■ GOAL OF THE EXERCISE:
Can you write what comes next in the interview passage on early-1900s vigilante and state violence in Texas, continuing after its final sentence rather than from the data?
### EXTRACT TO READ
What did vigilante policing look like in the early 1900s and what are some similarities to El Paso?

It’s really hard when we look at this historical period to separate what was vigilante violence and what was state violence. There were extralegal acts of violence by local law enforcement. The Texas Rangers breaking the law, denying people due process, and doing things like arresting Mexican Americans or Mexican nationals and then shooting them in police custody. So that’s a state act of racial violence, but it’s also an extralegal act. You can call that a vigilante act. Now, we don’t see mass executions of people by police, but we certainly see violence being afflicted when people are being detained in inhumane conditions, when they’re having to drink out of toilets, when they barely have enough food to eat, when they’re contained in cages where people are so tightly packed that they can’t sit down.

But some of the parallels to today also are that Texas governors, governors across the country, and US presidents didn’t condemn these acts of vigilante violence. They also didn’t condemn the acts of police violence, of state sanctioned violence. They endorsed it by doing things like militarizing the border. Publicly, people like Woodrow Wilson, US president at the time, condemned lynchings, but he didn’t enact policies. He was from the South. He knew full well that if you didn’t pass legislation that would give the federal government the ability to prosecute mob participants, lynchings would continue.

Another example is JT Canales, who was a state representative—the only Mexican American elected to state office. In 1919, he filed an investigation to the Texas Rangers because of events like the Porvenir massacre, in which 15 men and boys were murdered. They were in the custody of Texas Rangers and were slaughtered in the presence of their families. This happened in January 1918. Because that violence was so undeniably unjust, although nobody was ever prosecuted for it, it did mobilize an investigation into state abuse. JT Canales himself came under attack, came under investigation. His life was threatened by the Texas Rangers and other people in Texas.
######
### DATA EXTRACT
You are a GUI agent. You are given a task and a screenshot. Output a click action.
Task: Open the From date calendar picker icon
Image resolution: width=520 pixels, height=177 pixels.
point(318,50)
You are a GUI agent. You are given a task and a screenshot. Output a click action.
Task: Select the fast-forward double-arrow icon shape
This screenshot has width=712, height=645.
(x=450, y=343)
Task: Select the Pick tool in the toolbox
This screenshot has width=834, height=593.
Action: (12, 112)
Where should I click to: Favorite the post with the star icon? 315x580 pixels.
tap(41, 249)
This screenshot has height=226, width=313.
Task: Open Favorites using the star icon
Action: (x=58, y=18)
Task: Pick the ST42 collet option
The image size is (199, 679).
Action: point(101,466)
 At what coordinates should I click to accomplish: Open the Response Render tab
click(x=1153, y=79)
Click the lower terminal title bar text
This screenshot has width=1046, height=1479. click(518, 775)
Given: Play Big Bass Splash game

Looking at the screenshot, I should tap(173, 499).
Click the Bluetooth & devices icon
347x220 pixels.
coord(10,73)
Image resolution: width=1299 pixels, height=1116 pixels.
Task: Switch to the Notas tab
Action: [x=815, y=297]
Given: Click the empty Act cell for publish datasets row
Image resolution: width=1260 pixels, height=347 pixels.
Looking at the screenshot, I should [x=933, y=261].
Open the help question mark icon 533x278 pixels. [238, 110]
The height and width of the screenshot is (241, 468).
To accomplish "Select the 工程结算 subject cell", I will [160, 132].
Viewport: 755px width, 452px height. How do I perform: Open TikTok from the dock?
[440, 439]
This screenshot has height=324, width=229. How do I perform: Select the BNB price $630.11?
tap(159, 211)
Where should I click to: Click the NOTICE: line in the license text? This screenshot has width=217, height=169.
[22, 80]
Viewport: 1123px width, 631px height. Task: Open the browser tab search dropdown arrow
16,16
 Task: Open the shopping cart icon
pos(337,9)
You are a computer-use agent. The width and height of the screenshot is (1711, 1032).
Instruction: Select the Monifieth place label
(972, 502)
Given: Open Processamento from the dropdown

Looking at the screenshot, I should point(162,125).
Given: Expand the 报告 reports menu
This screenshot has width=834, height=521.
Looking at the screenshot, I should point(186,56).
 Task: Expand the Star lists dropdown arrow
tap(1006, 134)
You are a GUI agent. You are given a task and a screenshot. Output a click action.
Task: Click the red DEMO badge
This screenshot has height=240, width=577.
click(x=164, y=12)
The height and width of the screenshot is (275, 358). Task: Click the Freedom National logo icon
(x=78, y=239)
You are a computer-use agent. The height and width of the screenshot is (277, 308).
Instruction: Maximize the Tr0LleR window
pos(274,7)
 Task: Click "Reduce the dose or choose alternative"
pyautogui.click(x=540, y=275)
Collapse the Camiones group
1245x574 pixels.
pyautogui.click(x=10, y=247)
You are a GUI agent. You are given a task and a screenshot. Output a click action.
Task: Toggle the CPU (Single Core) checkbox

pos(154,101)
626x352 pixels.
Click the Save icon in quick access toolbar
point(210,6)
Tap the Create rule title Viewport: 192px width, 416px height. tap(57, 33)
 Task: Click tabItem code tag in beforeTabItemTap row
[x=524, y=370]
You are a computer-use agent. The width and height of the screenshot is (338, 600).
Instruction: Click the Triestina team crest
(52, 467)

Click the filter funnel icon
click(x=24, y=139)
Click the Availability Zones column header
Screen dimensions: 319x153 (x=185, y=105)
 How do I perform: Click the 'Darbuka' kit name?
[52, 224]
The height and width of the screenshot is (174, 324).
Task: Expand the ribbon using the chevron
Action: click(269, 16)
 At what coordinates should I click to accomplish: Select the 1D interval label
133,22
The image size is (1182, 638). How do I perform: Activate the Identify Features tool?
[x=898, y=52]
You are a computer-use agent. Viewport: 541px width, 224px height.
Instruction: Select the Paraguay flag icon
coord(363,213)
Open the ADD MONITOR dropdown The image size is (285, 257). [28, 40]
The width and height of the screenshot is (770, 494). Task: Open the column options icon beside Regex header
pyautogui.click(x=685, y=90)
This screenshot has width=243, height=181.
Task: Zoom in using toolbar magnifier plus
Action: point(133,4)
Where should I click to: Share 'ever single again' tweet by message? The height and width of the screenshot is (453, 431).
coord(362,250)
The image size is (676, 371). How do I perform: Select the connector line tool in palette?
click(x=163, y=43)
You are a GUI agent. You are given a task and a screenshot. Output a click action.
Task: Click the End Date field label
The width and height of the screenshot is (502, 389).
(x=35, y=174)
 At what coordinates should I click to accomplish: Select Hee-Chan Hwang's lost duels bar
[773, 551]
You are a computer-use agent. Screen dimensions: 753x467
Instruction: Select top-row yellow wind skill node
######
■ WRITTEN ANSWER:
Does this era feel like any sort of turning point in the history of racial violence?

What would be required to actually say that change is happening is if we see the public starts demanding—not just investigations into and the calls to prosecute white supremacist and terrorists—but that we also demand changes to immigration policies that have been inspired by nativists and racist understandings of who belongs in America. There’s been so much emphasis on the rhetoric of the president without criticism of his racist policies. I think about the thousands of people who have died to come to the United States, and Americans have just looked the other way. Thousands of people have died trying to come into the United States as a result of restrictive immigration policies, because of restrictive quotas, and now, efforts to even further restrict asylum claims.

In 1919, politicians like Claude B. Hudspeth were standing up and saying, “Mexicans are violent. You should shoot them on site,” and then he went on to rally to get the money to start the US Border Patrol. That’s the racism that’s at the roots of the institutions of border policing that we have today. What that did was it also inspired histories and Hollywood celebrations of Texas Rangers, who “brought civilization to the frontier.” People not knowing that history is a part of that racist legacy. Part of the work is to suppress these histories. We could even go a step further and say that it’s not just that it hasn’t been remembered but that actually, it was celebrated as progress. This was a time when more dead Mexicans were perceived as progress. That is a terrifying part of our history.

We have a long way to go to actually as a nation come to terms with the kinds of racial violence and fear and terror that have come in at the hands of the state. A hundred years ago, state violence and vigilante violence were deeply interconnected. Today, they are interconnected by the rhetoric and by the nativist sentiment. If we don’t understand how those are interconnected, then we can only expect more violence both from the state but also from white power terrorists.

This interview has been edited and condensed.